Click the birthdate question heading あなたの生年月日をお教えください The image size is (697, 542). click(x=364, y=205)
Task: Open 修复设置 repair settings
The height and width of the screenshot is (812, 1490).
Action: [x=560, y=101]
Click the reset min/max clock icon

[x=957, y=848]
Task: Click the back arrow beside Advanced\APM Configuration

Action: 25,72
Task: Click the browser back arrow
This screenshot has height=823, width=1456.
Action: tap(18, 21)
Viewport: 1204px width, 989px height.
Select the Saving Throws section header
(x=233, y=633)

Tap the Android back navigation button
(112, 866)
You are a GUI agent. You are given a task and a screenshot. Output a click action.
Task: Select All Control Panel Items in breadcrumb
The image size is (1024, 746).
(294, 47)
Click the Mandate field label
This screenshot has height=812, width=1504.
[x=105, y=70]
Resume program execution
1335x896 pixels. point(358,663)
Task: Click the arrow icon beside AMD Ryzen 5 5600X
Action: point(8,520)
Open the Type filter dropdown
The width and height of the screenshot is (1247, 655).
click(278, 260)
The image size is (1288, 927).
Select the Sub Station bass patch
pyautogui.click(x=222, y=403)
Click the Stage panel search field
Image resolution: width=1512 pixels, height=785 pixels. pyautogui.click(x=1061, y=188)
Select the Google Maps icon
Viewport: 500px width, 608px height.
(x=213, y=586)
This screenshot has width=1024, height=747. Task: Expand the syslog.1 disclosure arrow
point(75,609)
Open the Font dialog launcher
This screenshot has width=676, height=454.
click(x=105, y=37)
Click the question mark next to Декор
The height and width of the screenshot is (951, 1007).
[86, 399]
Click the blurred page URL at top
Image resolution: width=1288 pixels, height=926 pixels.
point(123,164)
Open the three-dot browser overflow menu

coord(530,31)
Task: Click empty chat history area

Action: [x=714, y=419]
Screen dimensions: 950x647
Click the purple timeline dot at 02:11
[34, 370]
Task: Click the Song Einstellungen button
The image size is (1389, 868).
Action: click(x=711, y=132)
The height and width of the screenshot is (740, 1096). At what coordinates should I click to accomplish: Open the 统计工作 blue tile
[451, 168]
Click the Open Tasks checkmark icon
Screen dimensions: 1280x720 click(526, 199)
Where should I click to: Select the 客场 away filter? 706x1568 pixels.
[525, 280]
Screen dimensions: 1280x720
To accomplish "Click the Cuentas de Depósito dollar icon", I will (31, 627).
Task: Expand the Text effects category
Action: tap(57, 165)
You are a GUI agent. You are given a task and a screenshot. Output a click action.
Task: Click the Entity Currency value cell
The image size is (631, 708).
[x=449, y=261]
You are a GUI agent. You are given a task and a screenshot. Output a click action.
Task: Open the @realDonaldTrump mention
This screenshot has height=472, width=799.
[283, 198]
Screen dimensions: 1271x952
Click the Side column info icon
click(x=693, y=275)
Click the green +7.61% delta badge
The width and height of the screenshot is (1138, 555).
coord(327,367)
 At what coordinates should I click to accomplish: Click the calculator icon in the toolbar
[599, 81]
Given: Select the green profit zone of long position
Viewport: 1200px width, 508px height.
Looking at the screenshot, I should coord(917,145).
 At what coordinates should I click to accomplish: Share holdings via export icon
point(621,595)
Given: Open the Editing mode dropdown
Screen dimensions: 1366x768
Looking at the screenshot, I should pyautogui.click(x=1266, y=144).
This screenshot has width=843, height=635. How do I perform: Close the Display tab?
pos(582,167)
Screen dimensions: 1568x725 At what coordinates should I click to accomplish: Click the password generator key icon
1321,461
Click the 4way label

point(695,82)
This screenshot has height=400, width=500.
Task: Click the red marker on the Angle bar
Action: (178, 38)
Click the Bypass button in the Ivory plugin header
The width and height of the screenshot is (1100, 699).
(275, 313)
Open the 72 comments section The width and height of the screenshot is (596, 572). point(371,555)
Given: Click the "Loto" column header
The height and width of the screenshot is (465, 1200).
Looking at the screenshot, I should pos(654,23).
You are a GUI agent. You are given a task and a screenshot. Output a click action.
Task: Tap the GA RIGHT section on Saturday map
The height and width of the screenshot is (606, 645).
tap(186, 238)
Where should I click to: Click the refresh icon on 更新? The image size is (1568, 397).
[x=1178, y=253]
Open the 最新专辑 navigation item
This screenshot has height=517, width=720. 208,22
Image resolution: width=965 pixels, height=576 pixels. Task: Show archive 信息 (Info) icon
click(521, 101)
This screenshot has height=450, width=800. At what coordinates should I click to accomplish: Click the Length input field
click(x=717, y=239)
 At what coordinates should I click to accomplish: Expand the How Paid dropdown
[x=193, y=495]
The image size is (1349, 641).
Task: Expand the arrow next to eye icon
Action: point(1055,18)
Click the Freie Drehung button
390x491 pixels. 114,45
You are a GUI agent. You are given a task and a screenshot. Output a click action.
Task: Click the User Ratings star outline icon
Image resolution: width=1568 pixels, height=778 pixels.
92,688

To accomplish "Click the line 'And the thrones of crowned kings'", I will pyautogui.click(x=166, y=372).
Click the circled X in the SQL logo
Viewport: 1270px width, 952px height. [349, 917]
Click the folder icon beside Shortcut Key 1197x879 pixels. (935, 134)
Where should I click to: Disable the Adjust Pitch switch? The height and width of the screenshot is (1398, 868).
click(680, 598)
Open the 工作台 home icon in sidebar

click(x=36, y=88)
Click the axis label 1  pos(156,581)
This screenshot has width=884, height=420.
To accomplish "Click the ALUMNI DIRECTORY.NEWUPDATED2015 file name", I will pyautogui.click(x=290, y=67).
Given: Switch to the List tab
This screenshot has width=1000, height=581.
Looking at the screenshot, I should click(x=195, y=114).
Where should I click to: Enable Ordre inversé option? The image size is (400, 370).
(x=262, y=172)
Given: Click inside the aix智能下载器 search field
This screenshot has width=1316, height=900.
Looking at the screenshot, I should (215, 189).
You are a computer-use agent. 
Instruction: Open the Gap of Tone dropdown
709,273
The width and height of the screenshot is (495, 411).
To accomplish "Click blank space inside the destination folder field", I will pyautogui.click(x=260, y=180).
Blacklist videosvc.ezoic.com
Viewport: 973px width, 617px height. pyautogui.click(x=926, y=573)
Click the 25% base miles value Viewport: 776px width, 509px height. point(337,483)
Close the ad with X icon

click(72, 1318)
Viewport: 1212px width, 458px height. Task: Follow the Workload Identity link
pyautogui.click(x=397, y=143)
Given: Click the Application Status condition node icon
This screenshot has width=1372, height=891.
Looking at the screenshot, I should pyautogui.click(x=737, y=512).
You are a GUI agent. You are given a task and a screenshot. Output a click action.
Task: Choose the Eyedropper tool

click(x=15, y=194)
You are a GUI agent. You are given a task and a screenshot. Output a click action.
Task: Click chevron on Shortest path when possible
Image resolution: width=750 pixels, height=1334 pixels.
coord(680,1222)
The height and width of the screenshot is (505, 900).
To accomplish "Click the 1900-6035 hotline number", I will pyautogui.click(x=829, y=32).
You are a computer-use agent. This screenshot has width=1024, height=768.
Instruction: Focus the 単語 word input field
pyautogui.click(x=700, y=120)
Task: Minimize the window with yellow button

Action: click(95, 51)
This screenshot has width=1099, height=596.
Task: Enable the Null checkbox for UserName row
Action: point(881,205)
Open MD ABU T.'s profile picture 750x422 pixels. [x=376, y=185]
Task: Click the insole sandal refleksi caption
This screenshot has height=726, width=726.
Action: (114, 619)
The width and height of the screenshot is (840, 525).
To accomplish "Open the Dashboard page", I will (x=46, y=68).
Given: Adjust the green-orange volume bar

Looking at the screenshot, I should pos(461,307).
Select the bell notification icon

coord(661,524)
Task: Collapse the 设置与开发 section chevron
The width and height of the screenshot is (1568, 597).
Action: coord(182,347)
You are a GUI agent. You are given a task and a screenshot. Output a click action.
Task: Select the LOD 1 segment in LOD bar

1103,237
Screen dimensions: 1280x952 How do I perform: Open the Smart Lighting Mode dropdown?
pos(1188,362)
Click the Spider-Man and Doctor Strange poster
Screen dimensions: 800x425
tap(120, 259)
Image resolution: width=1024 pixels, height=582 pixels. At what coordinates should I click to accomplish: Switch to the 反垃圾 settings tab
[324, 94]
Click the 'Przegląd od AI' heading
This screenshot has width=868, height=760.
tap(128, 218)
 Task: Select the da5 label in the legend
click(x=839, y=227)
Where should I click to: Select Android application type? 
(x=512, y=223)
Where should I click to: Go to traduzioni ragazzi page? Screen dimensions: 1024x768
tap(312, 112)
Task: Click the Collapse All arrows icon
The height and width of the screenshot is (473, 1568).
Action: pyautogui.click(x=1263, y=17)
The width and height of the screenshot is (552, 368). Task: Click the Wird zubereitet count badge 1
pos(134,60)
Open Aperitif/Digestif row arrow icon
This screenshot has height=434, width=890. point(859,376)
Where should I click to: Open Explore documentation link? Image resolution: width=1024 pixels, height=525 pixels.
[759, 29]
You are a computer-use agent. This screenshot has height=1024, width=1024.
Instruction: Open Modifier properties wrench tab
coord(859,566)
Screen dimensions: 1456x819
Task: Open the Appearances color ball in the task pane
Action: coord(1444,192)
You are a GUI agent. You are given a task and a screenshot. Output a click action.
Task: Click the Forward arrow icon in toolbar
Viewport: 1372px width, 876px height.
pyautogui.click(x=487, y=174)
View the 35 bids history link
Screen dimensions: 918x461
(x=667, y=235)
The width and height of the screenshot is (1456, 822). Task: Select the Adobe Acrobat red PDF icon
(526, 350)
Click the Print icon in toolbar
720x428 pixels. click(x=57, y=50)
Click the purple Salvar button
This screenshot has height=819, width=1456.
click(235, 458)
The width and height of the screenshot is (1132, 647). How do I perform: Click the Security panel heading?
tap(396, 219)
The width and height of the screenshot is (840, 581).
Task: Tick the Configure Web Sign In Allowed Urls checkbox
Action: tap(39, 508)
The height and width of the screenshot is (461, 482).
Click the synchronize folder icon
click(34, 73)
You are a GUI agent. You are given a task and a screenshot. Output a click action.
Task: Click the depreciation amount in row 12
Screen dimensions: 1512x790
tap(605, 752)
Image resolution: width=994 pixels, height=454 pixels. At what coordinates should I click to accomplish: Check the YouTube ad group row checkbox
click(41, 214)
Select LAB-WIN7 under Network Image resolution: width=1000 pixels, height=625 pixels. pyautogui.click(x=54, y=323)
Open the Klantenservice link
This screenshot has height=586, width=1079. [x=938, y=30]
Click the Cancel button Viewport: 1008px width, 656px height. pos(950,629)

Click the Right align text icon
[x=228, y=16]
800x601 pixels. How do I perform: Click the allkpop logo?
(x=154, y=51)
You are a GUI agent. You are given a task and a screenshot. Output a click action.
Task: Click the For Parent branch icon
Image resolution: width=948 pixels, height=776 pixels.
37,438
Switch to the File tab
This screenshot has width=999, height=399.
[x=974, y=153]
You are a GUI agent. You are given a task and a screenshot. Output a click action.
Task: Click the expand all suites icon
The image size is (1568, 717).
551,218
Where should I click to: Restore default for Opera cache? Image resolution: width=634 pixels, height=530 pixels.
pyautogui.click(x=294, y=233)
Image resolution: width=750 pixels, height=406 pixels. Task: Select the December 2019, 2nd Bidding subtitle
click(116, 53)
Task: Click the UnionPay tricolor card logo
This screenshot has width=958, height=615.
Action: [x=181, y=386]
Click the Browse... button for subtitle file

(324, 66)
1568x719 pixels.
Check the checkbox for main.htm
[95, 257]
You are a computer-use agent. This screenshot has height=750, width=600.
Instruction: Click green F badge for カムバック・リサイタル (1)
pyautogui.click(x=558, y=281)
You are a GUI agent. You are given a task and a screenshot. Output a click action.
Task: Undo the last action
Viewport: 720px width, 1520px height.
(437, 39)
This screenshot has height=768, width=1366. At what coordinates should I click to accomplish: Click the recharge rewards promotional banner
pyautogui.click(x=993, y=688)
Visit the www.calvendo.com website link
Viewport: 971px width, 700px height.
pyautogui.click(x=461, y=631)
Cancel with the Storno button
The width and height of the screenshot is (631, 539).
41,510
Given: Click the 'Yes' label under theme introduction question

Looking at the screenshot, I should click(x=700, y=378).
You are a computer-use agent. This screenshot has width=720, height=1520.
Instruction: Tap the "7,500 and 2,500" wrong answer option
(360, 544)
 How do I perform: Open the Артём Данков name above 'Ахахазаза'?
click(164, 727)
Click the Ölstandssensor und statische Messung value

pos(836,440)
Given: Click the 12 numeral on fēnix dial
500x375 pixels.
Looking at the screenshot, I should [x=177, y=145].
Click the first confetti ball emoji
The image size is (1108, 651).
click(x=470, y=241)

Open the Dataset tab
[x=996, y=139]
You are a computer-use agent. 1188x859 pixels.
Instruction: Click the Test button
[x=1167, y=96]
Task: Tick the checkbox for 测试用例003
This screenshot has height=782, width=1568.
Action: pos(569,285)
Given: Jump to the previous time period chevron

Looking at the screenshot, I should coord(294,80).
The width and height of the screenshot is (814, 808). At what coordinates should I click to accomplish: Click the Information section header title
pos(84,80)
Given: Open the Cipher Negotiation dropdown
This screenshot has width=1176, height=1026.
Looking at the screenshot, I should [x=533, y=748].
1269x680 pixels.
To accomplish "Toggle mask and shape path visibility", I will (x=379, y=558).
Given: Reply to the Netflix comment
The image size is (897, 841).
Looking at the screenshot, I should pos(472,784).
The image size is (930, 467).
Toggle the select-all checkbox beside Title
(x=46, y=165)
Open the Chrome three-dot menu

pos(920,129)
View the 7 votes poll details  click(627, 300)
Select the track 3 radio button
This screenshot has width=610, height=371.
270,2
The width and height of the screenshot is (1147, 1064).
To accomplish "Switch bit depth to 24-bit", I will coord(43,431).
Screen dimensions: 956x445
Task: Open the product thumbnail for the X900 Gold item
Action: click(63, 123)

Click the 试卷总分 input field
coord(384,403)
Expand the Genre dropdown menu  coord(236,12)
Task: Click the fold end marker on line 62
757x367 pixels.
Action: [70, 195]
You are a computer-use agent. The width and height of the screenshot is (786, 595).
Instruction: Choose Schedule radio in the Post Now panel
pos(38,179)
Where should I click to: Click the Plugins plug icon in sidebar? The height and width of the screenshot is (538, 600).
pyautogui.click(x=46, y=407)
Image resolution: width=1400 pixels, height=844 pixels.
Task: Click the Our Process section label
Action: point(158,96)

|---|

YOUR TASK:
Using the entries, return every line where the word "Collapse" can be found.

EXERCISE SOLUTION:
Task: Collapse the 设置与开发 section chevron
Task: Click the Collapse All arrows icon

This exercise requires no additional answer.